_Requirement_
Nothing outside the range is wanted. Repeat exactly the lines below from the one with "Given: Select the" through the one with "Task: Clear the".

_Records supplied_

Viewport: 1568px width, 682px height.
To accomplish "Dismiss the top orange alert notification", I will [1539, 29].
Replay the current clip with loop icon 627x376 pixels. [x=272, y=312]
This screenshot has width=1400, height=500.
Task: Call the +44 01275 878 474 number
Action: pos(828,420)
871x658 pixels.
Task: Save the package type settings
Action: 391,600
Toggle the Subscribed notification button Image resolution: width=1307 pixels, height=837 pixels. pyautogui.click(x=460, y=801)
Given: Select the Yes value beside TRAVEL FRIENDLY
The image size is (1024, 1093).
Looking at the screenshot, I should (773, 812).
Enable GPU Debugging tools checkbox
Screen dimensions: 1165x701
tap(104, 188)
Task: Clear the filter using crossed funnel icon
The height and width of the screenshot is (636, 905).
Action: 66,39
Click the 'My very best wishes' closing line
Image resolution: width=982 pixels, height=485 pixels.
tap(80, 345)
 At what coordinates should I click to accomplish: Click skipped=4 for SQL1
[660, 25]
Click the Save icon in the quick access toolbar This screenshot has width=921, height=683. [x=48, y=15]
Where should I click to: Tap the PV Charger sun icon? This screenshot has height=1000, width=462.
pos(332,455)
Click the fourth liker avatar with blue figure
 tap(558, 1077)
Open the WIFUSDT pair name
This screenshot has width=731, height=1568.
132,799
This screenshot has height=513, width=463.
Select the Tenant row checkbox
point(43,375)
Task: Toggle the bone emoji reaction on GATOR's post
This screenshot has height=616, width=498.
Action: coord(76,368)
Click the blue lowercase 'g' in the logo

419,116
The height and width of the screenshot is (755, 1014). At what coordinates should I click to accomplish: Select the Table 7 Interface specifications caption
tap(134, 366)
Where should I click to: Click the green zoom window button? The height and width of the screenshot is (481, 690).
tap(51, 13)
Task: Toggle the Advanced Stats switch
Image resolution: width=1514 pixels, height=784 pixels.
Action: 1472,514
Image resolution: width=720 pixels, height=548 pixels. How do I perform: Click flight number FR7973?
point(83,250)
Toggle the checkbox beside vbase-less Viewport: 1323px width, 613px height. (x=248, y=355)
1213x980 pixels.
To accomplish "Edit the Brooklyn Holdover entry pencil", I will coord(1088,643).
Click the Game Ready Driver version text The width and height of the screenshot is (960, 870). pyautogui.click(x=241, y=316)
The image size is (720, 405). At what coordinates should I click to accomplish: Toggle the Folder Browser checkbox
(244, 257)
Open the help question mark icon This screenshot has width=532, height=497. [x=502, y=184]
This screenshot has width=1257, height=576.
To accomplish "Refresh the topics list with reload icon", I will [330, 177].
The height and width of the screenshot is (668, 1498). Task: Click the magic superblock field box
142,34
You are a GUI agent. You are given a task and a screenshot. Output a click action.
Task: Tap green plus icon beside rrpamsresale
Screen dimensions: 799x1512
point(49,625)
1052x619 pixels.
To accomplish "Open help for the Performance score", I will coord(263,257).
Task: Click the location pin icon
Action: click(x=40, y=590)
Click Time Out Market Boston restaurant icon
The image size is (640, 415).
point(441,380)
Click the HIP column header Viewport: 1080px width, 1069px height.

_Final answer_
Given: Select the Yes value beside TRAVEL FRIENDLY
The image size is (1024, 1093).
Looking at the screenshot, I should (773, 812).
Enable GPU Debugging tools checkbox
Screen dimensions: 1165x701
tap(104, 188)
Task: Clear the filter using crossed funnel icon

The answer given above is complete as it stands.